There is no question that Jadeveon Clowney is the big name free agent everyone is talking about when it comes to the defensive line of the Seattle Seahawks, but there are several other members of the the group slated to hit free agency in March. Jarran Reed, Quinton Jefferson, Ziggy Ansah and Al Woods are all scheduled to see their contracts expire and explore the riches of free agency in a matter of weeks.
In contrast, the list of defensive linemen the Seahawks currently have under contract for 2020 is rather short:
- Rasheem Green,
- L.J. Collier,
- Poona Ford,
- Bryan Mone and
- Demarcus Christmas.
While Green outperformed expectations in 2019 and Ford and Mone have flashed at time, that’s a pretty barren cupboard for the team heading into next season, meaning the Restricted Free Agency decision of Branden Jackson could be very interesting.

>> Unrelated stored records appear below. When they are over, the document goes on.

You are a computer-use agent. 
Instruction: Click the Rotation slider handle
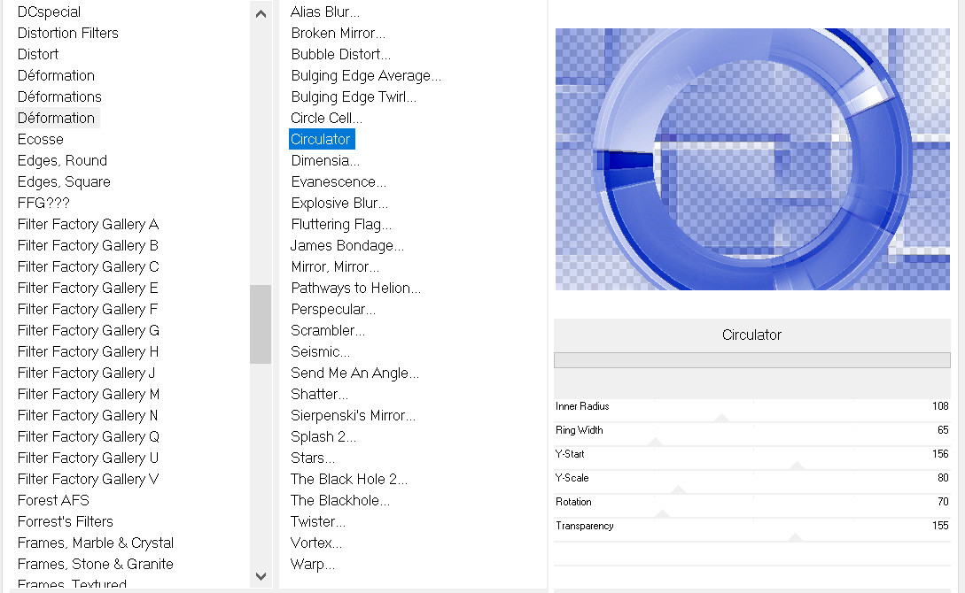[663, 512]
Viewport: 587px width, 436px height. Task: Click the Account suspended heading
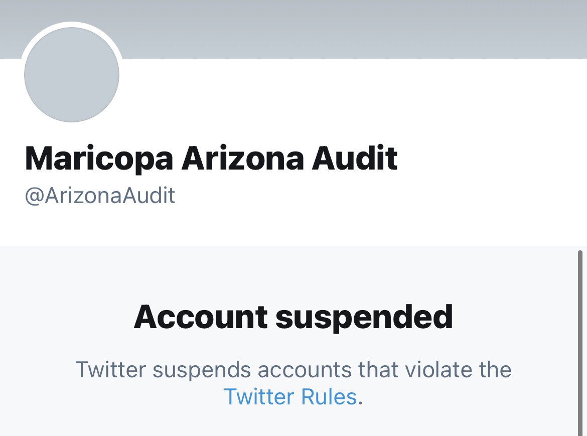pos(293,317)
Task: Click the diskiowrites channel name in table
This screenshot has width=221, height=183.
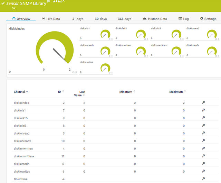Action: (22, 172)
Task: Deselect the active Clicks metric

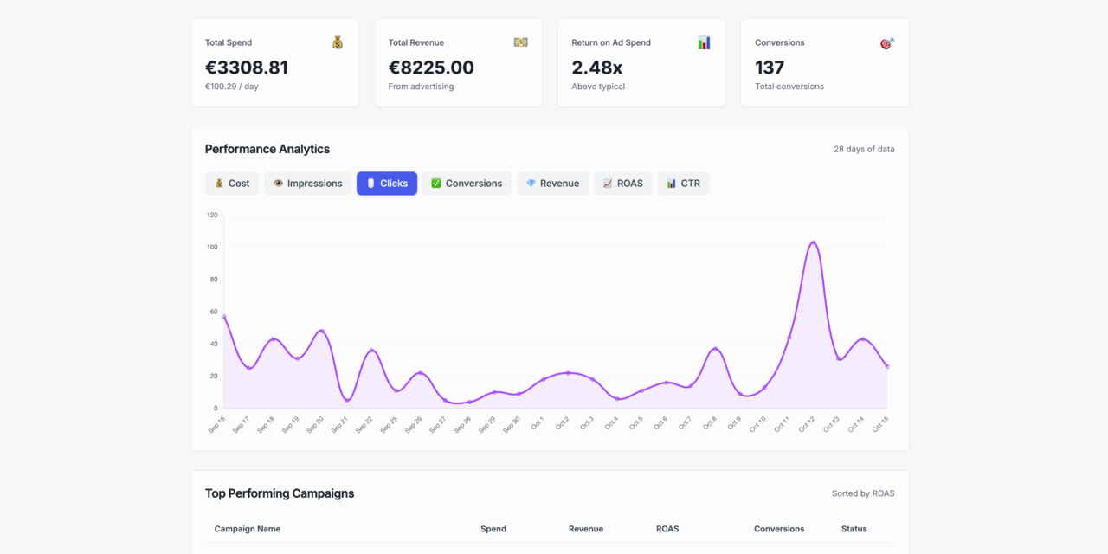Action: click(x=387, y=183)
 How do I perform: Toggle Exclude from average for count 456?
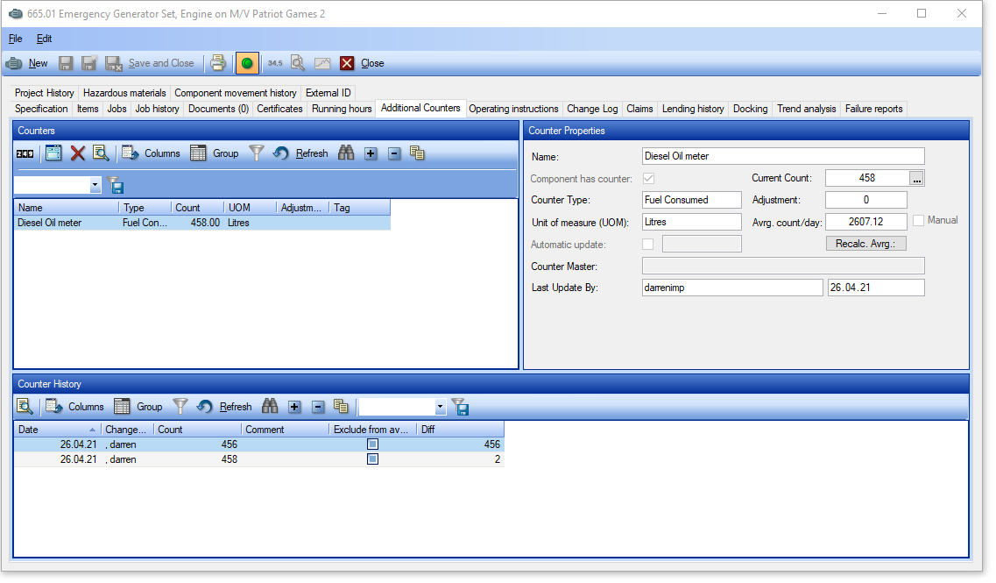point(372,444)
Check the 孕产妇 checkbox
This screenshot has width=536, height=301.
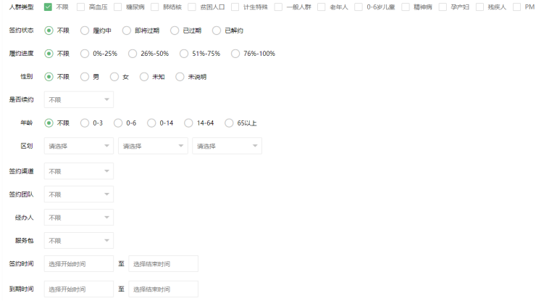point(443,7)
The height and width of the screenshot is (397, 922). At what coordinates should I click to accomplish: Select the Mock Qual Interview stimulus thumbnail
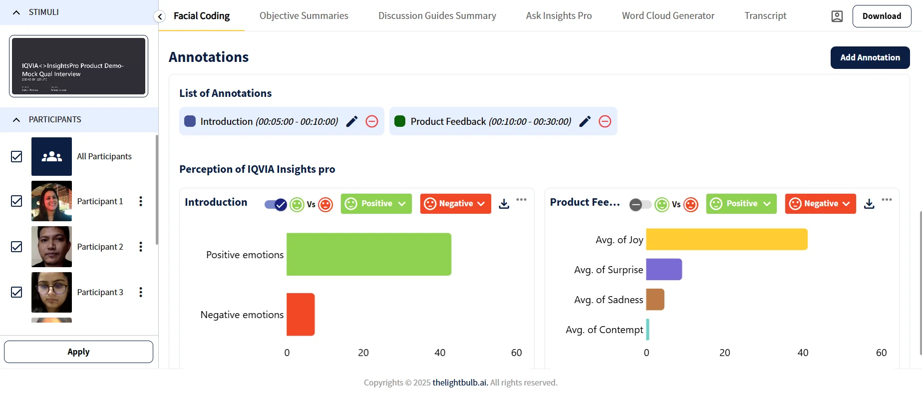(x=79, y=66)
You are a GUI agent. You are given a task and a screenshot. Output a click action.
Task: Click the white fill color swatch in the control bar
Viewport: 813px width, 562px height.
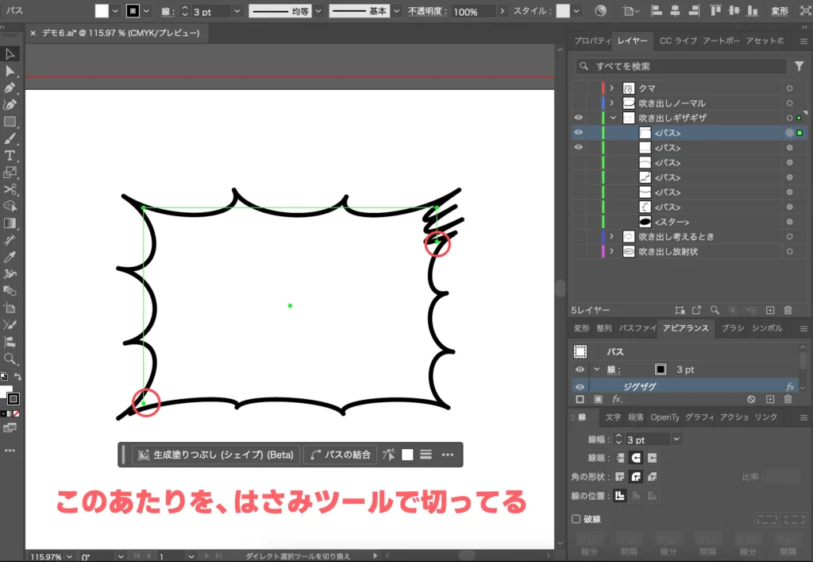coord(101,11)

So far we’ve taken a look at how the team will handle the situation regarding David Moore, what they will do with Joey Hunt and whether or not Jacob Hollister will be a part-of-one-season wonder, or whether he’ll back back again in 2020.
To rehash for those who have forgotten how Restricted Free Agency in the NFL works, when it comes to RFAs, teams need to decide whether or not to extend a RFA tender. If they decide not to extend a tender, then the player becomes an Unrestricted Free Agent (to head off the question, non-tendered RFAs who become UFAs do not count towards comp pick calculations).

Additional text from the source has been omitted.